Reagent and antibodies
APG115 was provided by Ascentage Pharma Group Inc. (Suzhou, China). The structure of the novel MDM2-p53 interaction antagonist APG-115 is shown in Fig. 1a. The compound was dissolved in dimethylsulfoxide (DMSO; Sigma Aldrich, MO, USA) at a stock concentration of 40 mM. The final concentration of DMSO in culture media did not exceed 0.1%. Antibodies against MDM2, p53, p21, PUMA, BAX, PAPR-1, γH2AX and Ki67 were purchased from Santa Biotechnology Inc. All other antibodies were obtained from Cell Signaling Technology. Cell culture media and supplements were purchased from Life Technologies, Inc.
Cell line and cultures
All human gastric cancer cell lines (SGC-7901, BGC-823, NUGC-3, N87, AGS and MKN45) were purchased from Cobioer Biosciences Co.LTD (Nanjing, China). These cell lines were verified on the basis of cell morphology and genomic short tandem repeat (STR) profile of each cell line 4 to 6 months before starting study.Cells were incubated in RPMI 1640 medium with 10% fetal bovine serum (Gibico, CA, USA) and 1% penicillin-streptomycin (100 Units/ml penicillin and 100 μg/ml streptomycin) at 37 °C in a humidified atmosphere with 5% CO2.
In vitro experiment treatment groups
Gastric cancer cells (AGS, MNK45) were treated with APG-115 (20 nmol/L, 200 nm/L) as APG-115 group, radiation as radiation group, both radiation and APG-115 (20 nmol/L, 200 nm/L) as combination group, and vehicle-only as control group for the appropriate time in each analysis. Cells of radiation and combination groups received radiation dose of 2, 6, or 10Gy in cell viability assay, and 4Gy in other analyses.
In vitro and in vivo ionizing radiation
In vitro, the cells were irradiated with different doses and times at room temperature using X-ray in an X-ray irradiator RS2000 (RAD SOURCE, USA). In vivo, only the tumor was irradiated. The other parts of mice were shielded by lead.
Cell viability assays
To evaluate the antitumor effect, cell proliferation of AGS (4 × 103) and MKN45 (4 × 103) cells were seeded in 96-well plates, and treated with each regimen for 72 h. Cell proliferation was measured with Cell Counting Kit-8 (CCK-8, Dojindo, Japan) following the manufacturer’s instruction. This experiment was done in triplicate.
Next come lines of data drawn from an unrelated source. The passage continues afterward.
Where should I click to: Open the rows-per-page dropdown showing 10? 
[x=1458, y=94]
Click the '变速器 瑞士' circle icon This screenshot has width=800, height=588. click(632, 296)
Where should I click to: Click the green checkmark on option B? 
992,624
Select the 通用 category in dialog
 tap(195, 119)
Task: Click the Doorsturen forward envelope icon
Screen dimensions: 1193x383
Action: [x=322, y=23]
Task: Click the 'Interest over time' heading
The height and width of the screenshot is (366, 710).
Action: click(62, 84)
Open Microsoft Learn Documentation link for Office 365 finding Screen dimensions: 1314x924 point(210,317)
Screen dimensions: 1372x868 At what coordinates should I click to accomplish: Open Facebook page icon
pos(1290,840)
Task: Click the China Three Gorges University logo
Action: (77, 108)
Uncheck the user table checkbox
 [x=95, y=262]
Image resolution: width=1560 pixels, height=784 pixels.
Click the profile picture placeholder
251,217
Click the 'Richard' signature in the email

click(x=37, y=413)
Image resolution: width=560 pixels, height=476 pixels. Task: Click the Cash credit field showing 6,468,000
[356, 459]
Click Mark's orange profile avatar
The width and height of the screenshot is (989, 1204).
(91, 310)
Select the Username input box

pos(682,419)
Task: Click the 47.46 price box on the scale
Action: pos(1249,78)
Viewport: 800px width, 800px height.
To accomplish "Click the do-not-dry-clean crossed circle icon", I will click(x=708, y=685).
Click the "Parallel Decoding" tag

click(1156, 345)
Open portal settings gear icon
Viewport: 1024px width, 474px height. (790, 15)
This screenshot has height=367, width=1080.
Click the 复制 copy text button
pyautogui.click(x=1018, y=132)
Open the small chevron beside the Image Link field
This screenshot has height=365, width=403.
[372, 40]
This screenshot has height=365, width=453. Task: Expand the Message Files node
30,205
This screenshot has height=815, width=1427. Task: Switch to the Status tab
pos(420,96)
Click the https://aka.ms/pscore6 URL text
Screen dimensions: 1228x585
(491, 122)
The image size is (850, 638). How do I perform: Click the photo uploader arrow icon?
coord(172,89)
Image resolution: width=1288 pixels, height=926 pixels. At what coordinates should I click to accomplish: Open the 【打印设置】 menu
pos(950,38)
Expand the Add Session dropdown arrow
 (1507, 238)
Quantification of mRNA expression
We uesd Premier 5.0 software to design the primers and compared it with BLAST in NCBI web [1, 25]. Relative mRNA levels of MDM2, p21,PUMA and BAX were quantified via real-time PCR (RT-qPCR) using a Gotaq PCR Master Mix (Promega, Madison, USA) on a CFX96 Real-Time System (Bio-Rad Laboratories, Hercules, USA). All reactions were performed in triplicate. The GAPDH was used as an endogenous control. Detailed primer information for each molecule was provided as follows:
P21 forward: 5′-ATGAAATTCACCCCCTTTCC-3′.
P21 reverse: 5′-CCCTAGGCTGTGCTCACTTC-3′.
MDM2 forward: 5′-ATCTTGGCCAGTATATTATG-3′.
MDM2 reverse: 5′-GTTCCTGTAGATCATGGTAT-3′.
PUMA forward: 5′-GACGACCTCAACGCACAGTA-3′.
PUMA reverse: 5′-AGGAGTCCCATGATGAGATTGT-3′.
BAX forward: 5′-GAGCTGCAGAGGATGATTGC-3′.
BAX reverse: 5′-GTTCTGATCAGTTCCGGCAC-3′.
GAPDH forward: 5′-GGTCGTATTGGGCGCCTGGTC-3′.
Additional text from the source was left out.